In other words, exactly the same operation that buried competitors like Grooveshark.  And to prove it, Fleischer relayed the story of a band that specifically uploaded its own music to the Pirate Bay.  A few days later, it found that exact music uploaded onto Spotify’s beta offering.

“That seemed strange,” Fleischer recalled.  “So I emailed them and asked then how they got that music.  They simply said ‘right now during our beta launch, we’re using whatever music we can find.”

Perhaps the big difference is that Spotify quickly shifted into licensing discussions, while Grooveshark essentially refused.  And as the power of torrenting declined, the industry recognized that streaming services were the main reason.

And what about those playlists?

Fleischer also examined why Spotify features certain artists on their playlists.  Who picks the winners?  So far, the process appears unclear and seemingly arbitrary, with employees sometimes choosing winners and losers based on their personal preferences (more on that later).  But Fleischer is also trying to decode playlist and recommendation algorithms with actual users, though he hasn’t released any findings.

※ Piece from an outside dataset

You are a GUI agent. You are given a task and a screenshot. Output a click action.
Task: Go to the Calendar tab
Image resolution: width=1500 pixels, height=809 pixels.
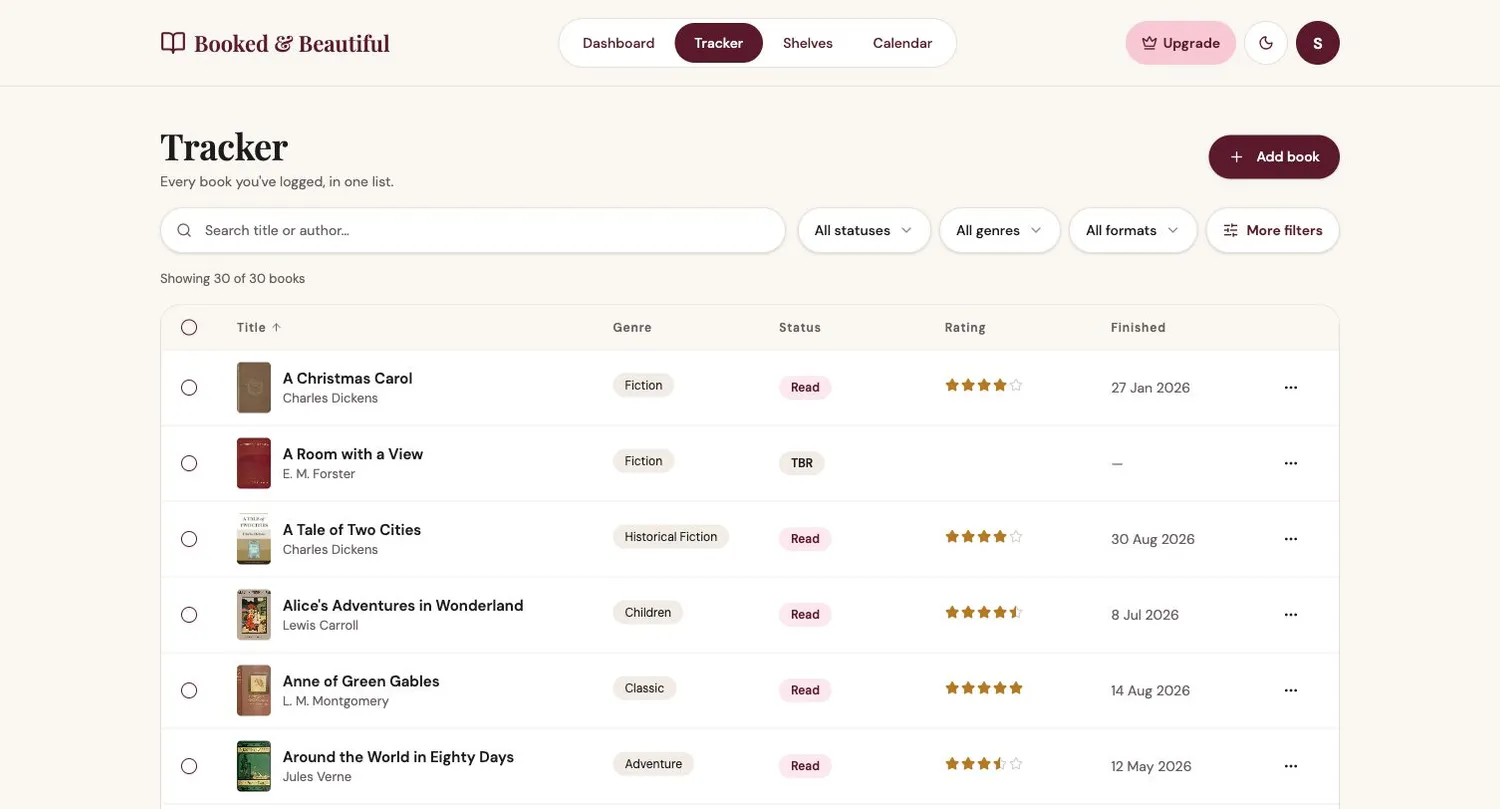902,43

Spotify Teardown – Inside the Black Box of Streaming Music will be released on MIT Press early next year.

 

 

10 Responses

  1. Avatar
    YoungOg

    And this is surprising why?

    What other option do you have as a streaming service starting at ground zero. Are you gonna write handwritten letters asking artists to sign up? FOH

  2. Avatar
    FarePlay

    Clearly, the founders of Spotify, who both came from the bit torrent world eith no knowledge of the music business have done serious, lasting damage to musicians, songwriters, publishers, record labels, recording studios, sales of recorded music, the list goes on.

  3. Avatar
    Adam

    Bwhahah. This news is 10+ years old. Every one in Sweden knew that the music in the beta wasn’t from licensed sources. Spotify even admitted (and blogged about it) that a few months after launch and removed a huge amount of music.

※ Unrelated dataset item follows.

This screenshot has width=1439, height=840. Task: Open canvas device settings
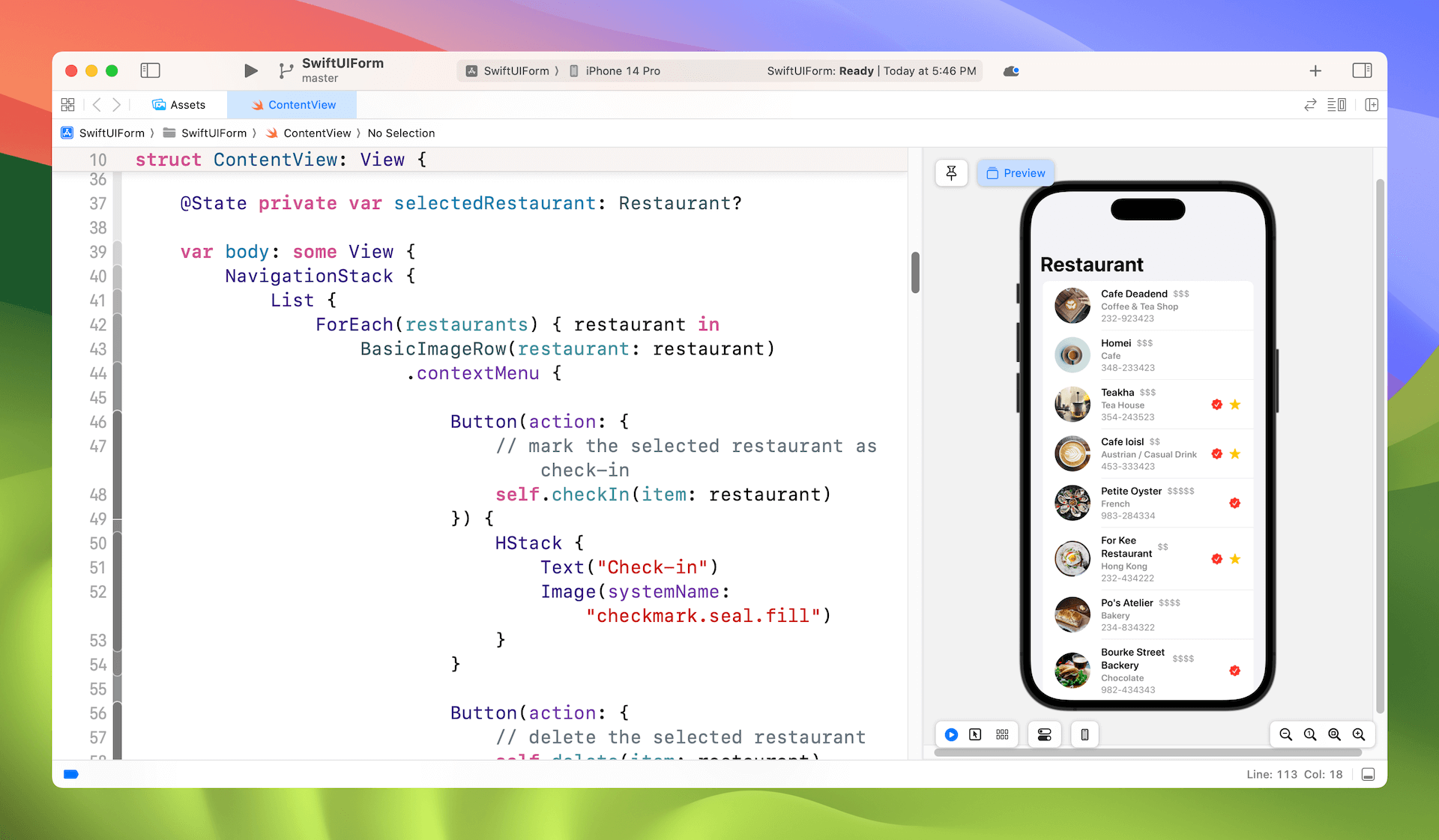(x=1044, y=734)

    I know you hate Spotify management cause they wouldn’t hire you but come on now. 2-3 anti-Spotify articles a week is getting a bit silly by now.

    • Avatar
      Adam #2

      I completely agree with you Adam. DMN has become the epitome of Internet Trolling. Paul’s Spotify articles come across as butt-hurt jealousy and click-bait. Nothing more.

  4. Avatar
    Vail, CO

    Any attorney who wants to bank $10MM+ on ONE case should simply start a class action. The damages (at $150,000 per infringement) would be astronomical

  5. Avatar
    Paul Resnikoff

    This adds to major labels’ leverage in negotiations. Strangely they’d be suing themselves (as near-20% shareholders collectively from what I’ve heard); but hey. Dirt is dirt.

    • Avatar
      Sven

      Hey Paul

      What’s the Statute of Limitations for an IP infringement claim in Sweden? Am sure you are factoring that in to your analysis on the labels’ leverage.

      • Avatar
        Paul Resnikoff

        Worth looking into. Well, this would be less than 10 years ago. That’s a short statute of limitations.

    • Avatar
      Petter

      Paul – some of the first people to get beta access to Spotify were label bigwigs. Before they had licensed the company. So clearly they’ve known all along.

  6. Avatar
    SiteIsAjoke

    Paul’s bitterness toward Spotify knows no bounds, almost like he got kicked out of the band or lost his girlfriend to the lead singer. Where’s the article on Spotify doing a direct listing which rewards their employees with no stock lockup while also giving a middle finger to investment banks?